Skip to first unread message

tik...@smartproject.ua

unread,

Mar 26, 2018, 6:01:57 AM3/26/18

to mongodb-user

Hello, sorry for maybe trivial question, but I'm really stuck.

I've got 3 Mongo DB (v 3.4.10) servers (256 Gb RAM, 1 Tb HDD, 12 CPUs each) as a replica setup. Servers are under decent load and HDD is eaten up quite rapidly. I'm considering sharding big collections, but not yet there.

In the meantime, the typical scenario I face:

Morning I see an alert that database HDD is 92% used
Midday I delete bunch of redundant data from big collections (1M - 4M entries) on master. I either update collection like this: "update({}, {'$unset' : {'key_1' : true, 'key_2' : true, 'key_3' : true}}, {"multi" : 1})" or create new collection, insert only needed data there and drop old one.
Evening (about 4-5 hours after deletion, usually peak of the load) Mongo response time increases dramatically from 3-4ms to 500ms. This period lasts for a while, during which my application is almost down. It only restores back to normal performance after I stop my application completely for 10-20 minutes and try to start it back again.

The days I do not delete data - database performs like normal.

I read a bit about oplog and nuances of deleting data on replicated servers. However, in my case the lag between deletion and performance drop is several hours.

Is there any internal Mongo process, which happens hours after massive update/insert? How should I bulk update/insert to avoid this?

Thanks!

Kevin Adistambha

unread,

Apr 4, 2018, 2:42:55 AM4/4/18

to mongodb-user

Evening (about 4-5 hours after deletion, usually peak of the load) Mongo response time increases dramatically from 3-4ms to 500ms. This period lasts for a while, during which my application is almost down. It only restores back to normal performance after I stop my application completely for 10-20 minutes and try to start it back again.

Is the increase in response time uniform, e.g. all queries suddenly start to return in 500 ms instead of 3-4 ms? Do you have any theories of why stopping the application for 10-20 minutes allow it to be performant again?

As I understand it, you have 3 machines, where each machine is running a single mongod process. Is this correct? Is it three actual hardware, or three virtualized servers running on a single machine? Do you have a dedicated host for running the application, or is the application running on one of the servers?

Do you have an external monitoring tools, or any process that interacts directly with the mongod process?

What do the mongod logs show during these elevated response time? Do you see any errors, warnings, or any queries containing COLLSCAN (which implies that the query is not using indexes, and would put more pressure on the machine during busy hours).

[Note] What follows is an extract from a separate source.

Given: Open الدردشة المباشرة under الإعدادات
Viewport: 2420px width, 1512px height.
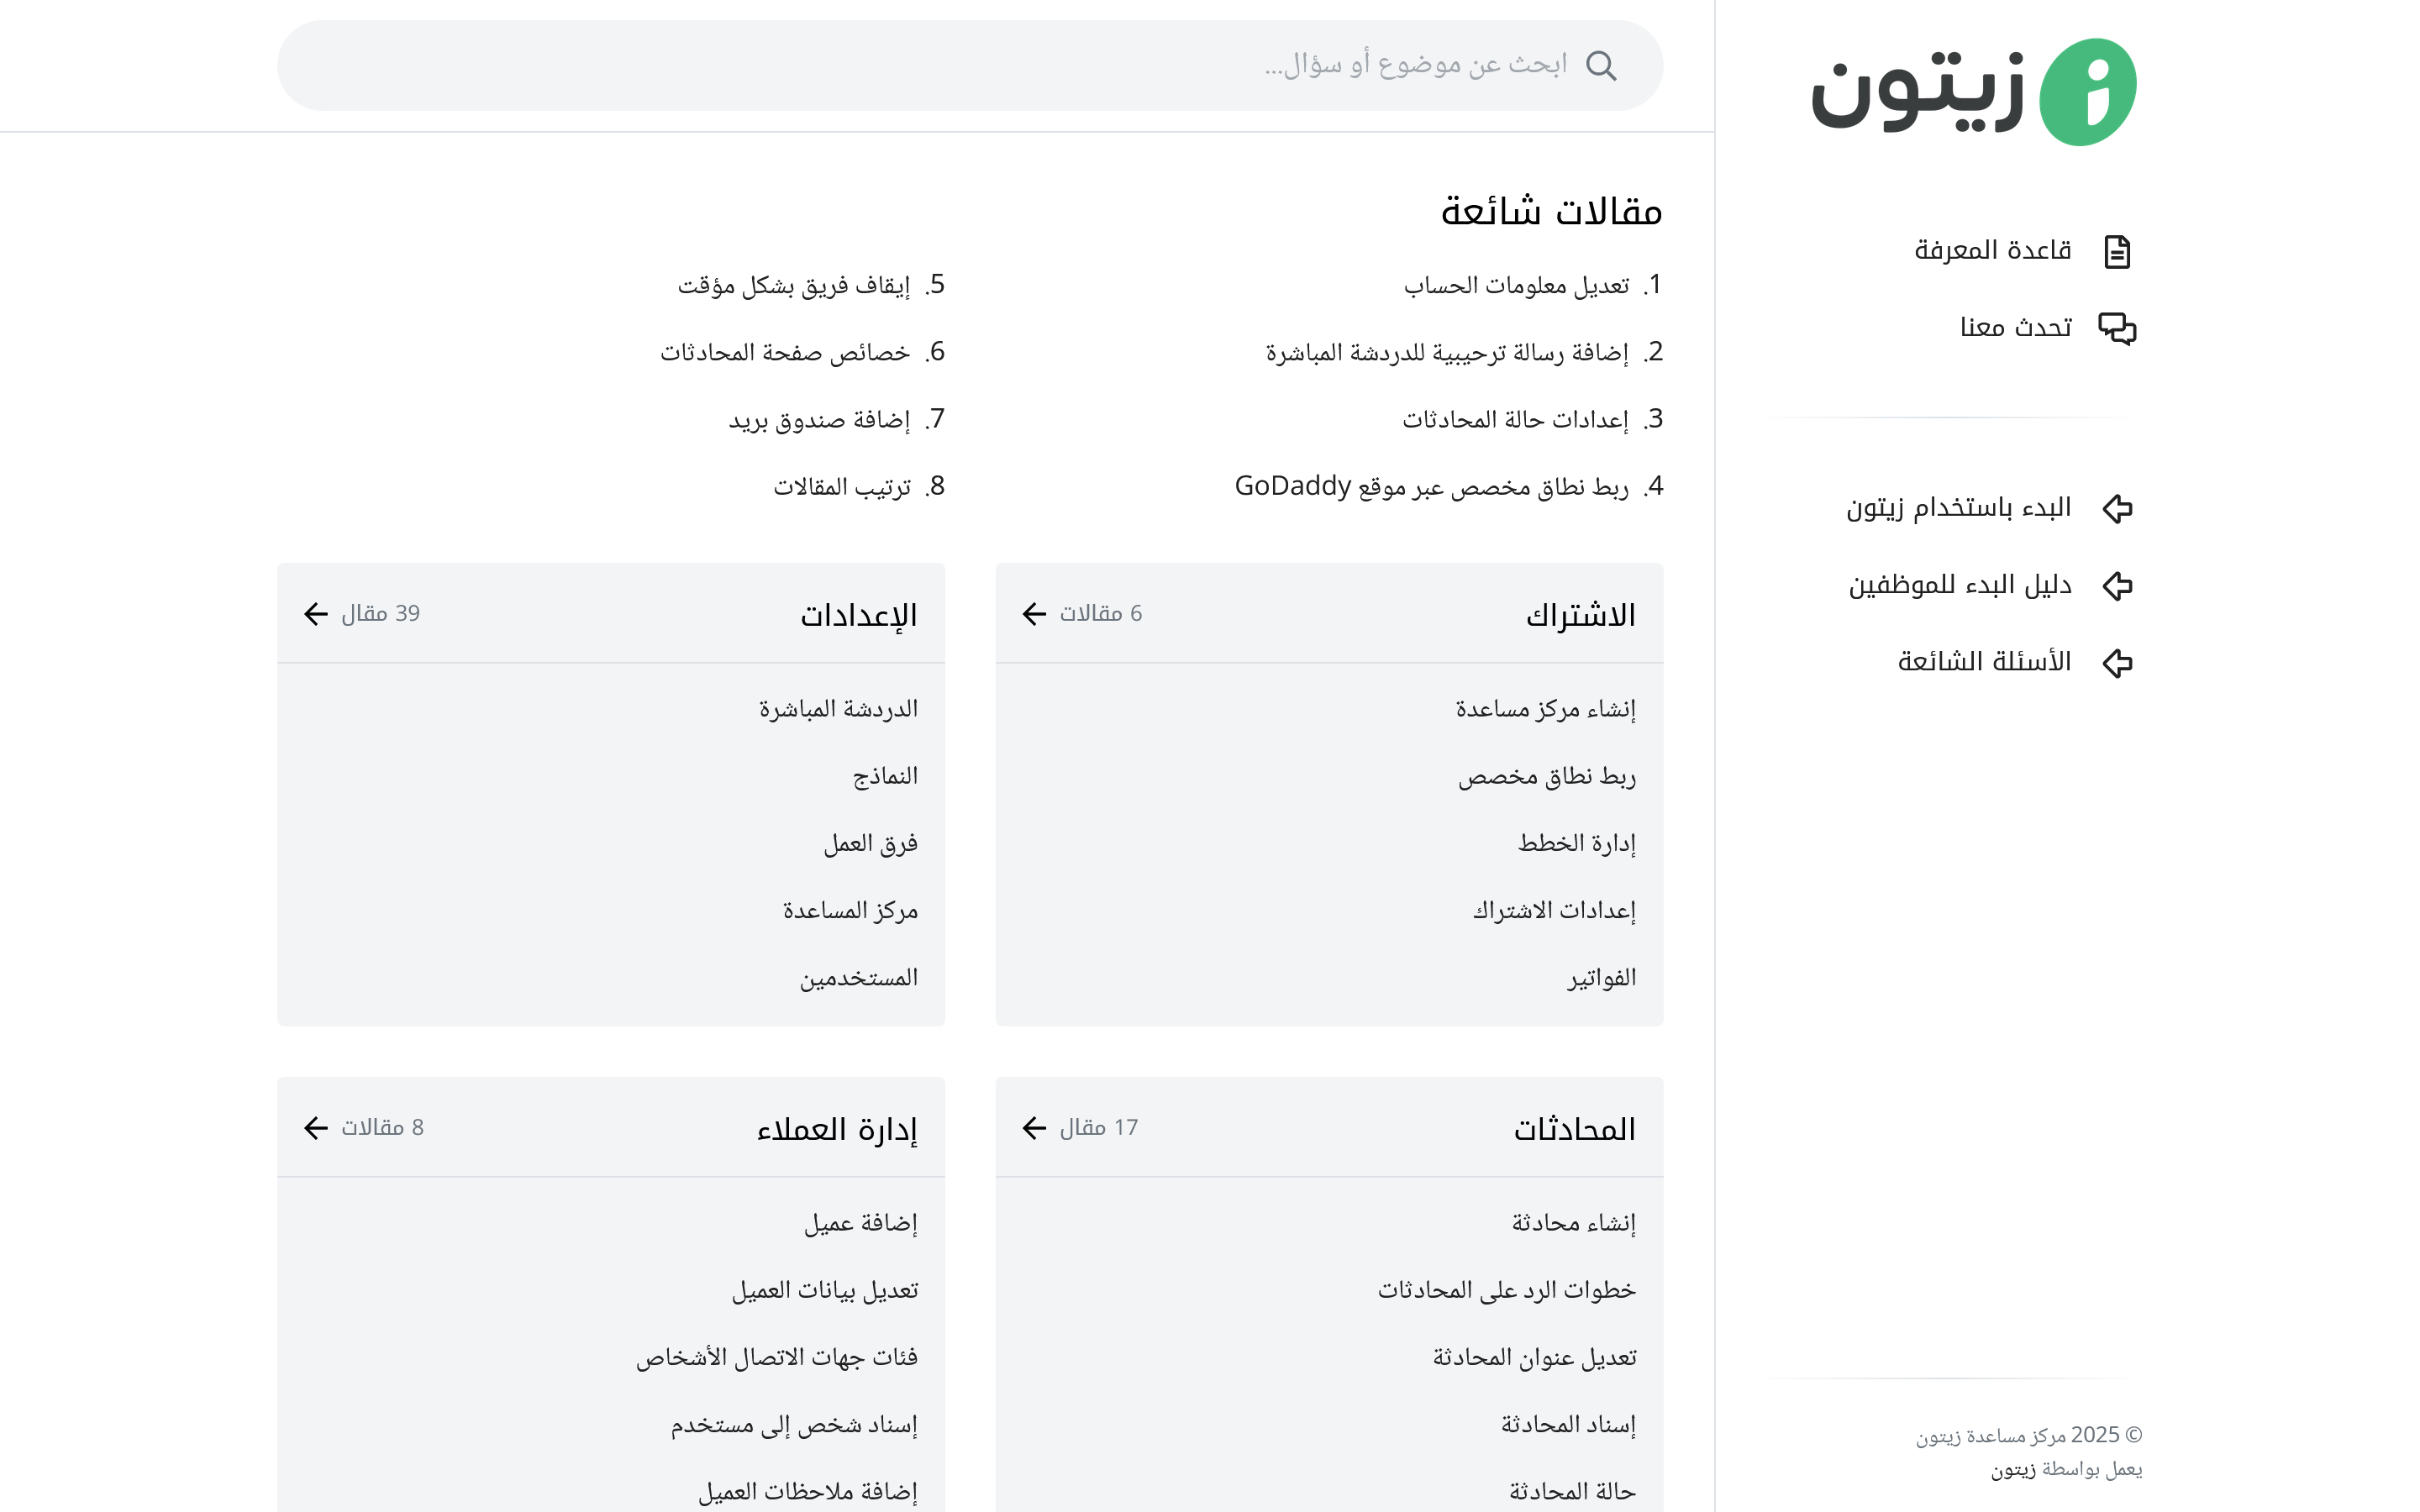Looking at the screenshot, I should (838, 709).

The days I do not delete data - database performs like normal.

I believe you’re deleting data due to a disk alert (>90% used). If you don’t delete the data, wouldn’t you have issues with disk space instead?

Is there any internal Mongo process, which happens hours after massive update/insert?

No there is no scheduled internal process, other than regular checkpoints in WiredTiger that occurs every 60 seconds. This checkpointing is the process used by WiredTiger to persist your data to disk.

I’ve got 3 Mongo DB (v 3.4.10) servers

MongoDB 3.4.10 was released in Oct 2017, and the current release in the 3.4 series is 3.4.14. Have you tried upgrading to 3.4.14 and see the issue persists?